Biden also attempted to blame the “spike in violent crime in 2020” on the “scars” left by COVID, when in fact it was largely rooted in anti-police discontent driven by the Black Lives Matter movement, which Biden has supported, and doubled down on Tuesday by promoting the false narrative that black Americans are disproportionately likely to face excessive lethal force by police.
While on the subject, he declared that “we all want… our children to come home safely,” and affirmed “equal protection under the law” as “the covenant we have with each other in America.” Near the end, he noted that America is “built on an idea” that “all of us, every one of us, is created equal in the image of God.”
Yet he defined “protect all the people’s rights and freedoms” to mean that “Congress must restore the right the Supreme Court took away last year and codify Roe v. Wade to protect every woman’s constitutional right to choose” abortion.
“The Vice President and I are doing everything we can to protect access to reproductive health care and safeguard patient privacy,” Biden said. “But already, more than a dozen states are enforcing extreme abortion bans.

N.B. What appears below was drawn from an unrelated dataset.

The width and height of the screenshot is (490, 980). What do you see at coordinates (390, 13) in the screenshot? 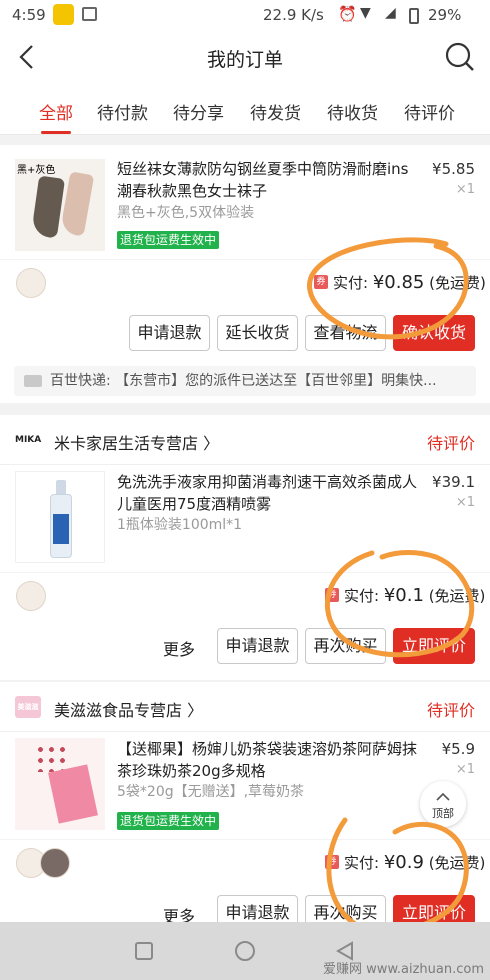
I see `signal-icon: ◢` at bounding box center [390, 13].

Make no mistake; if Congress passes a national abortion ban, I will veto it.”
He followed the pro-abortion remarks by urging Congress to “also pass the bipartisan Equality Act to ensure LGBTQ Americans, especially transgender young people, can live with safety and dignity.” That bill would amend the 1964 Civil Rights Act to include “sex,” “sexual orientation,” and “gender identity” among expressly recognized “non-discrimination” categories in “public accommodations.”
Conservatives argue that it would not merely protect homosexual or gender-confused Americans from actual harm but rather force religious adoption agencies to place children in same-sex homes; force the likes of photographers, florists, and bakers to participate in same-sex “weddings”; force employers and businesses to accommodate cross-dressing and sex-change treatments regardless of their own values or policies; and force women and girls to share sleeping quarters, showers, changing areas, restrooms, and sex-specific athletic competitions with gender-confused males.
The biggest of the evening’s few spontaneous moments came when the president claimed that “some Republicans want Medicare and Social Security to sunset every five years. That means if Congress doesn’t vote to keep them, those programs will go away.” The chamber erupted in boos from Republicans, forcing Biden to stop his prepared remarks.
Biden at first tried to defend the statement, telling “anybody who doubts it” to “contact my office, I’ll give you a copy of the proposal.” When that failed to quell the unrest, Biden attempted to downplay the accusation, admitting “I don’t think it’s a majority of you, I don’t even think it’s a significant… ” before being interrupted. Eventually, he conceded that “as we all apparently agree, Social Security and Medicare is off the books now, right?”
Democrats have recently seized on individual GOP lawmakers floating Social Security changes as a means of addressing the nation’s fiscal problems, but GOP House Speaker Kevin McCarthy has said “none of that is true” as far as the caucus adopting any plans to do so.
Biden’s job approval currently sits at 44.2 percent according to RealClearPolitics’ polling average. A newly released poll from the Associated Press-NORC Center for Public Affairs Research finds that only 37 percent of Democrats want him to seek a second term.